Money & Investing: Asian Currencies Were Buoyed By Talk of a Weaker U.S. Dollar
July 20, 2001 By JASON BOOTH Staff Reporter of THE WALL STREET JOURNAL
HONG KONG -- Asian currencies extended their gains against the dollar Thursday on speculation that President Bush may surrender to pressure at home and back away from the U.S.'s strong-dollar policy at the summit of the Group of Eight leading industrial economies, which begins Friday in Genoa, Italy.
But many Asian economists believe that the latest advances by Asian currencies might be a false dawn, with a relapse not far down the road.
For the moment, however, the market is focused on whether European officials will use the G-8 meeting to push U.S. financial officials to move off their strong-dollar stance. The G-8 comprises the U.S., Japan, Germany, France, the United Kingdom, Italy, Canada and Russia.

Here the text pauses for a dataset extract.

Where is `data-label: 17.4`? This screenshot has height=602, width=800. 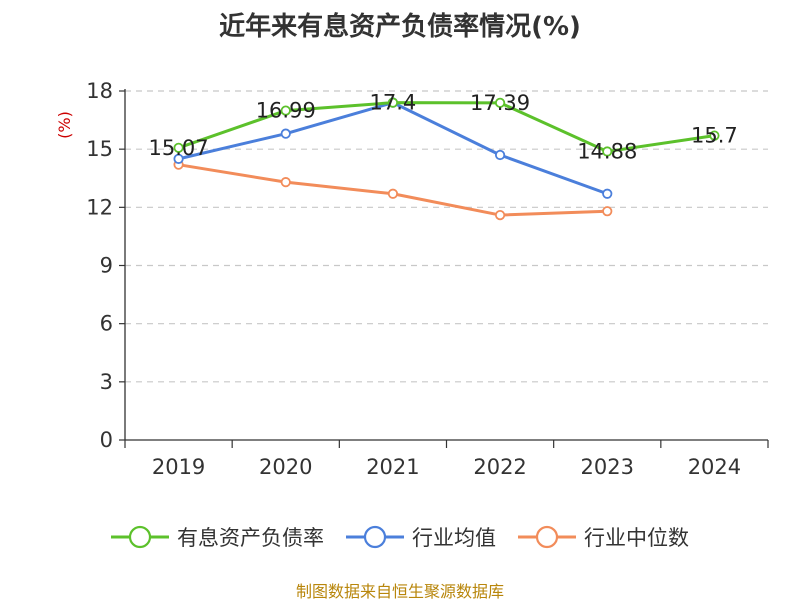 data-label: 17.4 is located at coordinates (394, 103).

The expected nudge from Europe would come in addition to the pressure Mr. Bush is under from U.S. business leaders, who want to weaken the dollar in order to improve the competitiveness of U.S. exports and create jobs. Earlier in the week, Federal Reserve Chairman Alan Greenspan added to the dollar's woes by describing further softness in the U.S. economy. The resulting prospect of lower U.S. interest rates may prompt investors to shift money from U.S. assets to higher yielding assets overseas, analysts believe.
Late in Asia on Thursday, the dollar was quoted at 123.635 yen, down from 123.90 yen late Wednesday. In South Korea, the dollar finished at 1,305.8 won, down from 1,311.7 won Wednesday. While in Singapore, the dollar slipped to 1.8281 Singapore dollars from S$1.8319. The declines followed even bigger downward moves Wednesday.

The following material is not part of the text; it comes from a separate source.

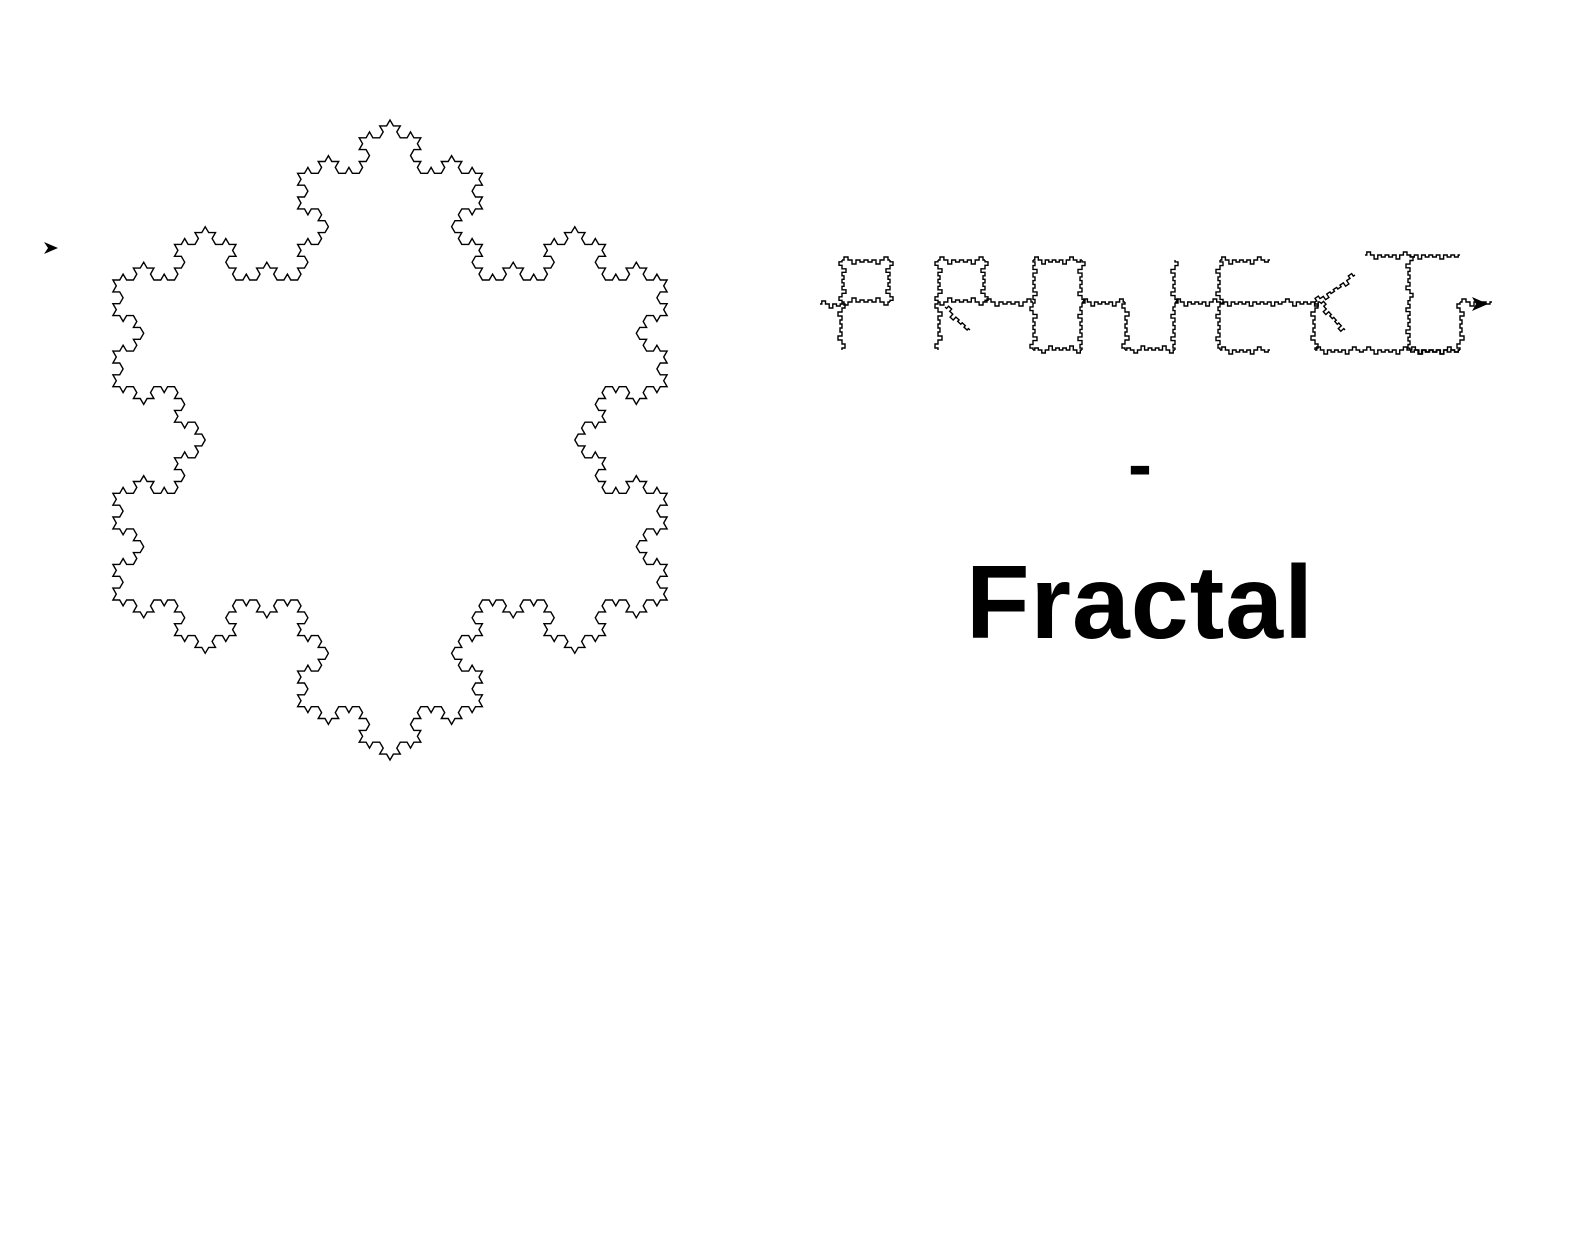 This screenshot has width=1594, height=1260. I want to click on fractal-title-art, so click(1170, 305).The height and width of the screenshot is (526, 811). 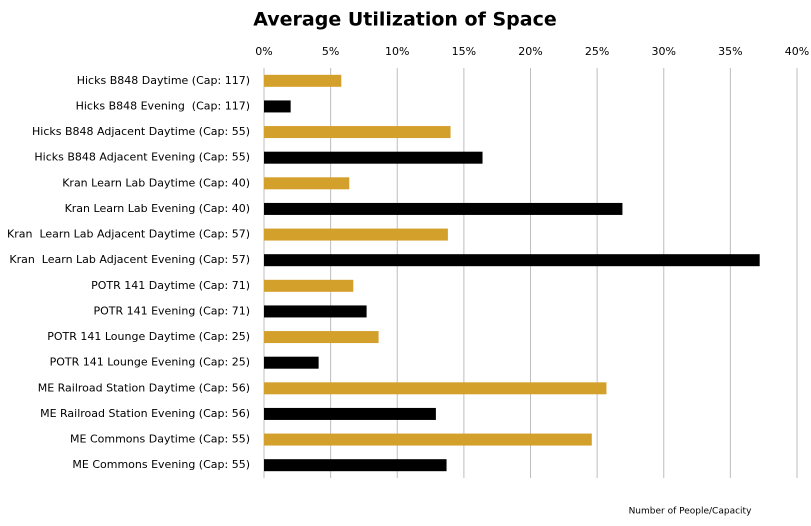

Yet economists don't believe that Asian currencies are poised to make a sustained recovery. Expressing doubt that the U.S. will be moved to shift its dollar policy, they also maintain that the depressed state of most Asian economies, particularly Japan, will likely hobble Asian currencies for some time to come.

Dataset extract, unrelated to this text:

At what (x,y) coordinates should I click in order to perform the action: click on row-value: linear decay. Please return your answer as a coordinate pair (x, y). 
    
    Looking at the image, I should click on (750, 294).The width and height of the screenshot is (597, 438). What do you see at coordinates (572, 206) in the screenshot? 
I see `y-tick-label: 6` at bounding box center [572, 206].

"I don't see [the dollar's weakness] as a positive event for Asian currencies," said David Simmonds, regional currency strategist at Citibank Salomon Smith Barney in Singapore. "I see short-term strength as an opportunity to take new long positions on the dollar" compared with Asian currencies.
1Bush Defends the Strong Dollar, Saying Market Decides Its Value (July 19) Asian economists believe the only major currency likely to strengthen against the dollar in the coming months is the euro. Most see the yen, along with most other Asian currencies weakening further. "The yen is following the euro, rather that moving up by itself," said Bernhard Eschweiler, economist at Chase Manhattan Bank in Singapore.
Japan is showing signs of slipping back into recession. As such, the Japanese government appears more likely to press for a weaker yen in order to maintain exports. "Japanese policy makers have a preference for a weaker yen while the Europeans want a stronger euro," Mr. Eschweiler said. J.P. Morgan sees the Japanese currency weakening to 129 yen to the dollar by October, while the South Korean, Taiwanese and Thai currencies are all expected to weaken further.
The won is likely to move in tandem with the yen because Korean exports compete closely against their Japanese counterparts. Taiwan, which is facing major economic difficulties from the global electronics slowdown, also appears eager to let its currency fall further.
Moreover, jitters in the international financial markets over Argentina's financial difficulties make it unlikely that money will flow into Asian currencies in the near term. "In a high-risk environment, that's when emerging-market currencies underperform," Mr. Eschweiler said.
Meanwhile, economists in Asia see few indications that the U.S. is interested in backing away from its strong-dollar policy. Their view is that the strength of the dollar has been a magnet for foreign investment in U.S. assets in recent years, a trend that has helped fund the U.S.'s breathtaking economic advance and powered its financial markets. It's a trend that economists see as more important than boosting U.S. steel and corn exports.
"At the end of the day, manufacturing exports are not the most important part of the U.S. economy," said Desmond Supple, an economist at Barclays Capital in Singapore. "The day you see a weakening U.S. dollar is the day people start selling U.S. assets." We remain very bullish on the U.S. dollar." Barclays has a 12-month target of 140 yen to the U.S. dollar and a two-year target of 170 yen to the dollar.
-- Elizabeth Price of Dow Jones Newswires contributed to this article.